**What the exercise asks**
Within the entries below, the lines from the one with "juni (477, 2454)" through the one with "Mitt liv del 5 (477, 1175)" are to be set down exactly, both ends kept.

==== Entries provided

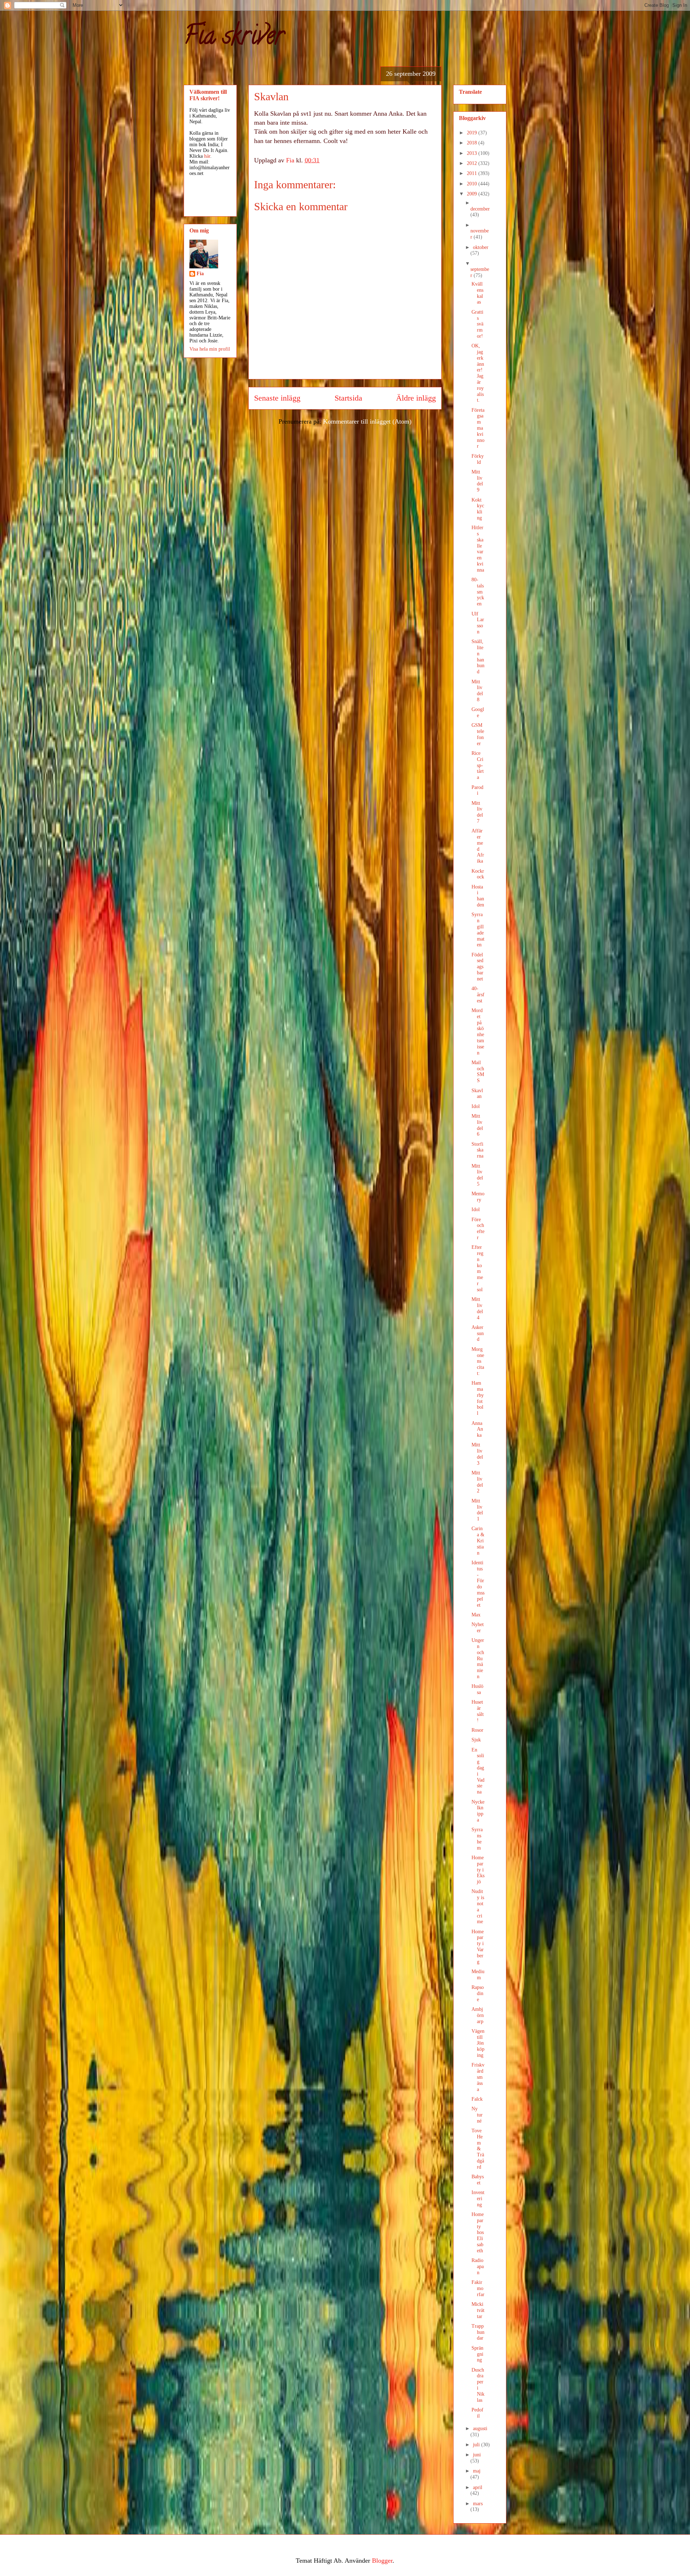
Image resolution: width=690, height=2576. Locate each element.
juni (477, 2454)
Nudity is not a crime (478, 1906)
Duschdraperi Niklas (478, 2385)
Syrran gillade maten (478, 929)
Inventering (478, 2198)
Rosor (477, 1730)
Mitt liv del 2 (477, 1482)
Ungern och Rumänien (478, 1658)
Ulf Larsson (478, 622)
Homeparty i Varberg (478, 1947)
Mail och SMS (478, 1071)
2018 (472, 143)
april (477, 2487)
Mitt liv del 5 (477, 1175)
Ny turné (477, 2115)
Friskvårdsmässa (478, 2077)
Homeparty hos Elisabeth (478, 2232)
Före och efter (478, 1228)
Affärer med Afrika (478, 846)
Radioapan (478, 2266)
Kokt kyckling (478, 509)
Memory (478, 1196)
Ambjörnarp (478, 2015)
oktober (480, 247)
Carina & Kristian (478, 1540)
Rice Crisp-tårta (478, 765)
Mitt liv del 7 (477, 812)
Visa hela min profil (209, 349)
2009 (472, 194)
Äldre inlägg (416, 398)
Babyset (478, 2179)
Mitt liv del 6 (477, 1125)
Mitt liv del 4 (477, 1308)
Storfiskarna (477, 1150)
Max (476, 1614)
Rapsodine (478, 1993)
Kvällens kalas (477, 293)
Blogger (382, 2560)
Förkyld (478, 459)
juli (477, 2444)
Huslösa (477, 1689)
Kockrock (478, 874)
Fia (200, 273)
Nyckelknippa (478, 1811)
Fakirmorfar (478, 2288)
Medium (478, 1974)
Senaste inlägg (277, 398)
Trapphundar (478, 2332)
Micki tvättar (478, 2310)
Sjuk (476, 1739)
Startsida (348, 398)
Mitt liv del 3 (477, 1453)
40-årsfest (478, 994)
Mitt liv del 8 (477, 690)
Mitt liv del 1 (477, 1510)
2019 (472, 132)
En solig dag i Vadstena (478, 1771)
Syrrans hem (477, 1838)
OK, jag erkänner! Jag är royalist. (478, 373)
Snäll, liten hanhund (478, 656)
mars (478, 2503)
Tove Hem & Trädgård (478, 2149)
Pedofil (477, 2413)
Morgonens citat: (478, 1361)
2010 (472, 183)
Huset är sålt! (478, 1711)
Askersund (478, 1333)
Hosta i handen (478, 896)
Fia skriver (234, 38)
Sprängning (477, 2354)
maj (476, 2471)
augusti (480, 2428)
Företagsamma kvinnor (478, 428)
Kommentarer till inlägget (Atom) (367, 421)
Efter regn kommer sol (477, 1268)
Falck (477, 2099)
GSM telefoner (478, 734)
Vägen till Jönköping (478, 2043)
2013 (472, 153)
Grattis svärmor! (477, 324)
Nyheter (478, 1627)
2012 (472, 163)
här (207, 156)
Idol (476, 1106)
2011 (472, 173)
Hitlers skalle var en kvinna (478, 549)
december (480, 209)
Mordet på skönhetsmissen (478, 1032)
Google (478, 712)
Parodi (477, 790)
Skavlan (477, 1093)
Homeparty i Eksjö (478, 1869)
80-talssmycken (478, 591)
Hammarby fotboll (478, 1398)
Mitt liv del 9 (477, 481)
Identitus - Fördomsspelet (478, 1584)
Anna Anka (477, 1429)
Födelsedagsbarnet (477, 967)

========

**Reply**
juni (477, 2454)
Nudity is not a crime (478, 1906)
Duschdraperi Niklas (478, 2385)
Syrran gillade maten (478, 929)
Inventering (478, 2198)
Rosor (477, 1730)
Mitt liv del 2 (477, 1482)
Ungern och Rumänien (478, 1658)
Ulf Larsson (478, 622)
Homeparty i Varberg (478, 1947)
Mail och SMS (478, 1071)
2018 (472, 143)
april (477, 2487)
Mitt liv del 5 (477, 1175)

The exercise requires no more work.